Data supplied:
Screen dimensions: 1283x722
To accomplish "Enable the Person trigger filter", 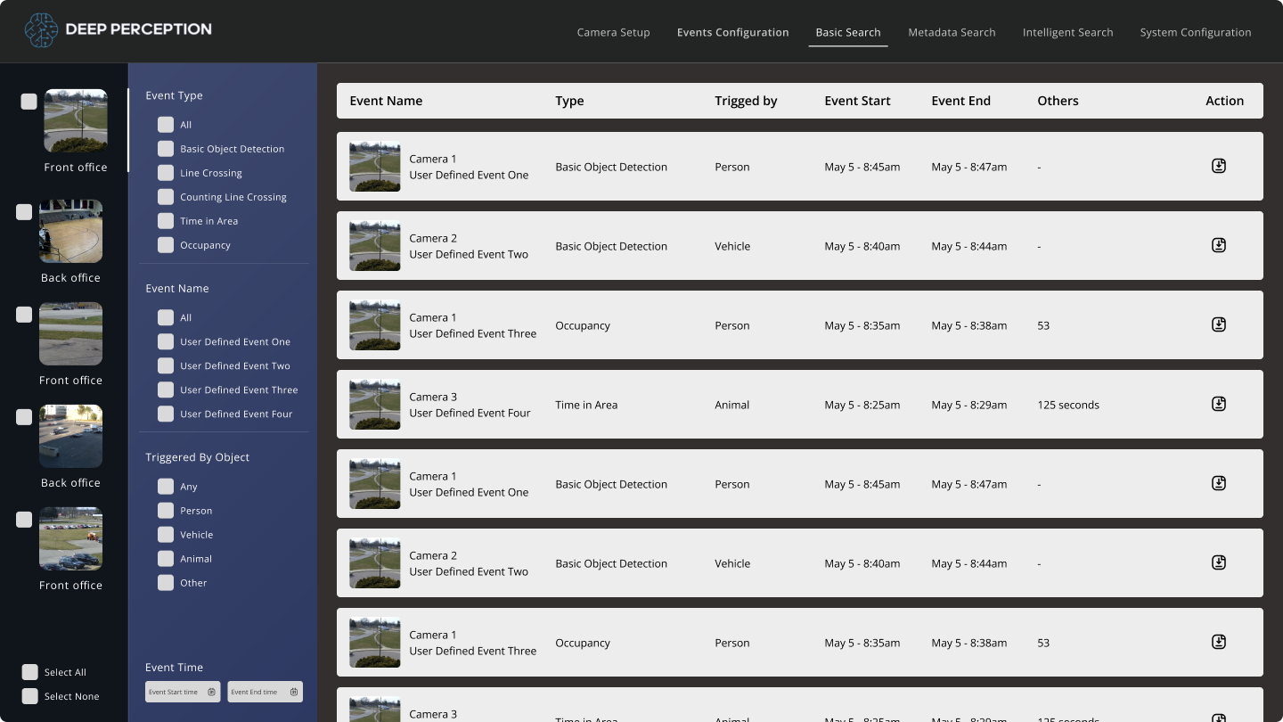I will coord(166,510).
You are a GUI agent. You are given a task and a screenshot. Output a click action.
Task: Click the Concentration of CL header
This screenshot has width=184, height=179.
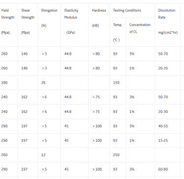tap(140, 32)
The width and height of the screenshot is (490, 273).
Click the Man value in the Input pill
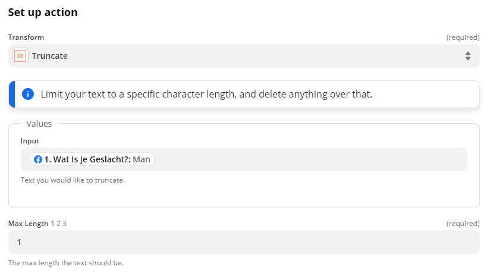[x=142, y=159]
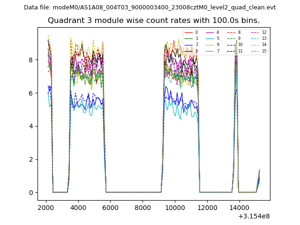The image size is (300, 225).
Task: Click x-axis tick label 12000
Action: 207,207
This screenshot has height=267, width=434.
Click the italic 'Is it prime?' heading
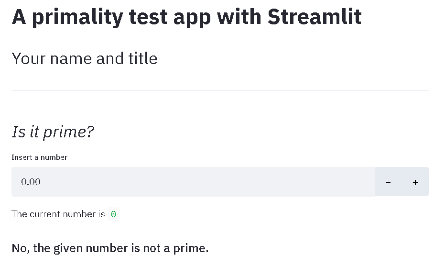point(53,132)
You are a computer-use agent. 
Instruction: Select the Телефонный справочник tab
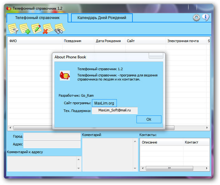(x=37, y=18)
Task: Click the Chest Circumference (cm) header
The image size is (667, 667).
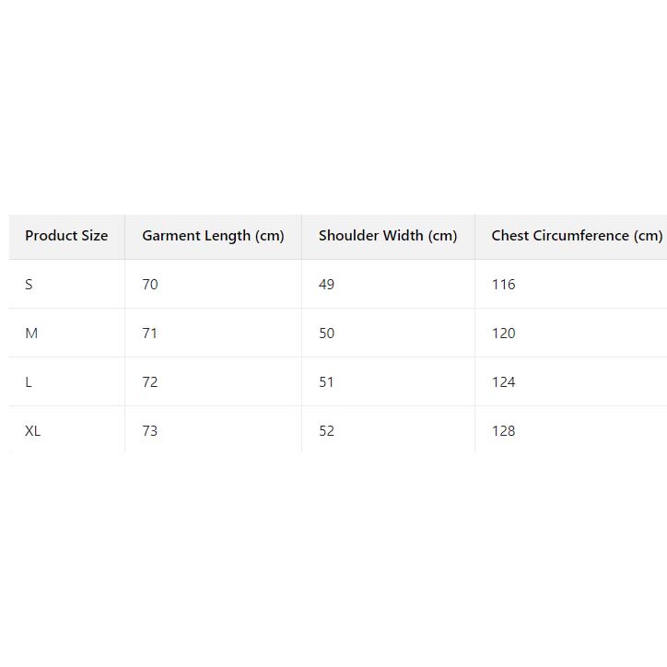Action: coord(576,236)
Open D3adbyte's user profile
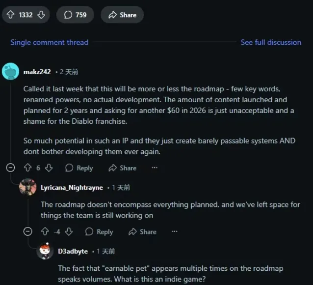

What the exercise asks: In the material above, find every line that has the string "header" and pull those lines out.

Exercise solution:
Task: Click the Concentration of CL header
Task: Click the Chest Circumference (cm) header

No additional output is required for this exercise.